首里城焼失を受け琉球大学(西田睦学長)は22日、沖縄県那覇市おもろまちの県立博物館・美術館で緊急学術シンポジウムを開き、復元に向けて重要な視点や研究者・大学が学術的に何ができるかについて意見を交わした。遺構を大切に保存しながら再建し、防火設備を充実させる必要性を確認した。約100人が参加した。
堤純一郎琉球大工学部教授は再建について「使用する木材の不燃・難燃化、内部出火に対する最新の防火設備の設置、監視や通報に関するICT技術の導入が必要だ。その上で定期的に防火訓練をするべきだ」と強調した。さらに「再建中、ホログラムやプロジェクションマッピング(立体的な映像の投影)で首里城を再現してもいいのではないか」と提案した。
文化庁文化審議会委員の藤井恵介東京大名誉教授は「世界遺産登録の際の議論を踏まえると、木造での再建が基本で、焼失した建築物とほぼ同様のものを建てて防火を徹底することが最善だ」と述べた。
前沖縄考古学会会長の當眞嗣一氏は2020年、世界遺産の登録から20年を迎えることに触れ「登録の際は、遺構を壊さずそのまま残していたことも評価された。再建でも考慮する必要がある」と指摘した。

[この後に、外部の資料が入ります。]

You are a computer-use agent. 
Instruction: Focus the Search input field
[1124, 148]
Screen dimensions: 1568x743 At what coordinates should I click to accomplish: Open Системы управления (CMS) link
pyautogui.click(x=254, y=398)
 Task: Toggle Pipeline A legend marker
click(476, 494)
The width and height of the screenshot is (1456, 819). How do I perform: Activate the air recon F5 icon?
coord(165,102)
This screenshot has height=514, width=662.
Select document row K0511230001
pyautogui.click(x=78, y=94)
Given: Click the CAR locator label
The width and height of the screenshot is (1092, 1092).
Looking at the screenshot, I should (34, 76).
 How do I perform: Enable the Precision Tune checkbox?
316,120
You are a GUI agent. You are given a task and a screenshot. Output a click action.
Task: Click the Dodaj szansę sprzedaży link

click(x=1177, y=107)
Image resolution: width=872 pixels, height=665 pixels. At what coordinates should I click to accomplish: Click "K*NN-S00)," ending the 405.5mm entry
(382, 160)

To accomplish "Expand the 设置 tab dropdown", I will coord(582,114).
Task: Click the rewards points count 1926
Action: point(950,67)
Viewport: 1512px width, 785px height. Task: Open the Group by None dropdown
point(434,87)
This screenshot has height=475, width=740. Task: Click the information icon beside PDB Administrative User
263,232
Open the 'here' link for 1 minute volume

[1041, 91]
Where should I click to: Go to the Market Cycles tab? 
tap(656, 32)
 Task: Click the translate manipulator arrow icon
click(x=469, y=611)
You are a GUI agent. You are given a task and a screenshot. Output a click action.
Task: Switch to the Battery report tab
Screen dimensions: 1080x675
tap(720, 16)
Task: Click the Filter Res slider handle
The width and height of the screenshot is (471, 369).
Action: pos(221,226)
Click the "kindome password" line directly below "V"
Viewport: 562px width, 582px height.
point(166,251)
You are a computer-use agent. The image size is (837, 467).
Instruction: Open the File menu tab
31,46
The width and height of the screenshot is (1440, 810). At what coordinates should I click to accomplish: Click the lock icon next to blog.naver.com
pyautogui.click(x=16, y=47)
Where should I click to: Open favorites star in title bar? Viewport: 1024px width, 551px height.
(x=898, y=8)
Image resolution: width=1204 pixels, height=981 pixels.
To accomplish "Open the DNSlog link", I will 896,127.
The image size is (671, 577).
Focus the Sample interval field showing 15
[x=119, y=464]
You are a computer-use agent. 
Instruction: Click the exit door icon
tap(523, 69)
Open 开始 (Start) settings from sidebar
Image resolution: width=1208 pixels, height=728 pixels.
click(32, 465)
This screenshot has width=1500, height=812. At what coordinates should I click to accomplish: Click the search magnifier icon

下地芳郎沖縄観光コンベンションビューロー会長は、公開エリアが拡大されたことに触れ「多くの人に見て考え、支援につなげてもらうことが大切だ。撤去作業も含め完成までの工事期間のプロセスも公開するべきだ」と話した。ほかに西村貞雄琉球大名誉教授、田名真之県立博物館・美術館館長が登壇した。